TESO IS GOLD! Teso Region Has Lowest Child Death Rate in Uganda followed By Karamoja – UBOS


By Our Reporter




Uganda Bureau of Statistics (UBOS) has released a report on Key findings from the Uganda Demographic and Health Survey (UDHS) 2022, which highlights key health indicators.


The report that was launched on the 7th September 2023 indicates that child mortality generally declined between 2001 and 2022 but was highest in West Nile, Ankole and least in Teso.

Trends in Child mortality

The detailed breakdown shows Teso leading with 21.1% followed by Karamoja 26.1%, Acholi with 28.9%, and Kampala with 32.8%.


Meanwhile, West Nile has the highest child death rate standing at 54.9% followed by Ankole 49.0%, Bunyoro 42.7%, Busoga 41.4%.


Following Busoga is Buganda with 37.4%, Lango 34.8%, Elgon 34.0% and Bukedi with 33.8%.


The child mortality is the number of deaths below age five per 1,000 live births during a given period.


It also indicates that 55% of children between 12~23 months received all basic vaccinations. However, the percentage of non vaccinated children increased from 3% to 6% in 2019/20.




Malnutrition results from insufficient food intake and can lead to increased illness or death. 30% of children are stunted, 11% underweight, 3% wasted and 4% Are overweight.


More women are overweight and obese, compared to men. More men are thin compared to women.


Current fertility stands at 5.2 children per woman 43% of women use family planning, mostly injectables, implants and condoms 59% of married women have a demand for family planning.


More men proceed for secondary education and beyond, more women attend primary education and less cross to secondary. Karamoja is most fertile at 6.7 while Kampala is least at 3.7.


Men have more knowledge of HIV and it’s prevention compared to women (83% and 73% respectively) More women know that AIDS can be transmitted during pregnancy, delivery and breast feeding but can be prevented by MTCT.


Maternal mortality ratio has dropped from 336 (2009-2016) to 189 per 100,000 live births. This includes all deaths in the period of pregnancy, irrespective of the cause.

☆ ☆ ☆ ☆

- PROBLEM 1 -
Return the stretch of the Uganda health survey article from "More women are" through "prevented by MTCT.", copied word for word.
- PROBLEM 2 -
Using the Uganda health survey article, say yes or no to each statement below and quote the words that settle it: (a) The report was launched on the 7th September 2023. (b) More women than men have knowledge of HIV and its prevention. (c) Kampala is the most fertile region.
- PROBLEM 3 -
List every child nutrition condition the Uganda health survey article gives a percentage for, along with its figure.

☆ ☆ ☆ ☆

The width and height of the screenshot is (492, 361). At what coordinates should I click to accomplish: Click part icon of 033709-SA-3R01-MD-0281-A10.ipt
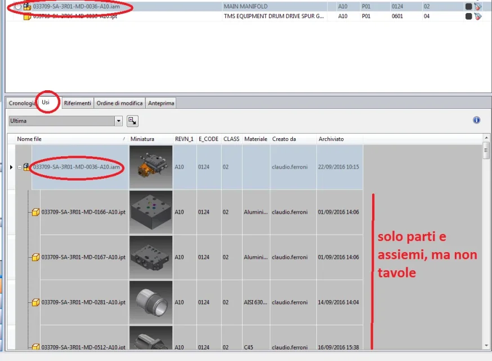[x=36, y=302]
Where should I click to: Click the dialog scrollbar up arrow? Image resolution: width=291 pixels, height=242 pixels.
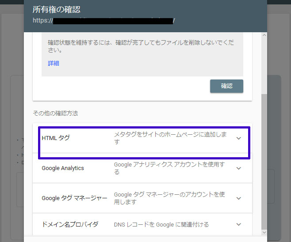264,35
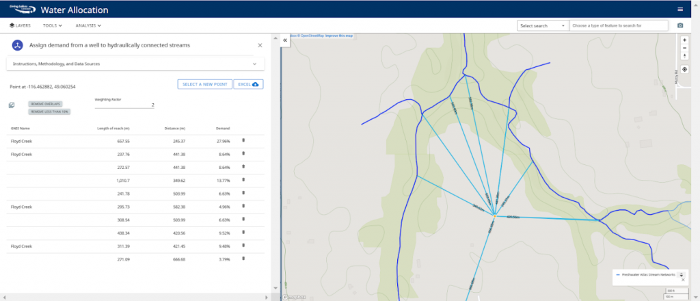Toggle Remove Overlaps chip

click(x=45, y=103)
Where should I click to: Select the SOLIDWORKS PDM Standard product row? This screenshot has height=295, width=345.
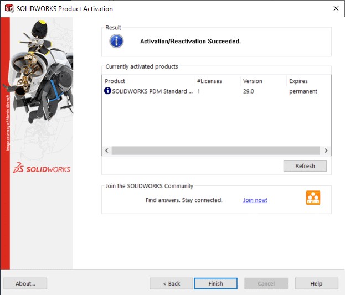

☆ ☆ ☆ ☆

- TASK OUTPUT 1 -
More women are overweight and obese, compared to men. More men are thin compared to women.


Current fertility stands at 5.2 children per woman 43% of women use family planning, mostly injectables, implants and condoms 59% of married women have a demand for family planning.


More men proceed for secondary education and beyond, more women attend primary education and less cross to secondary. Karamoja is most fertile at 6.7 while Kampala is least at 3.7.


Men have more knowledge of HIV and it’s prevention compared to women (83% and 73% respectively) More women know that AIDS can be transmitted during pregnancy, delivery and breast feeding but can be prevented by MTCT.

- TASK OUTPUT 2 -
(a) Yes: "The report that was launched on the 7th September 2023"
(b) No: "Men have more knowledge of HIV and it’s prevention compared to women (83% and 73% respectively)"
(c) No: "Karamoja is most fertile at 6.7 while Kampala is least at 3.7."

- TASK OUTPUT 3 -
- Stunted: 30%
- Underweight: 11%
- Wasted: 3%
- Overweight: 4%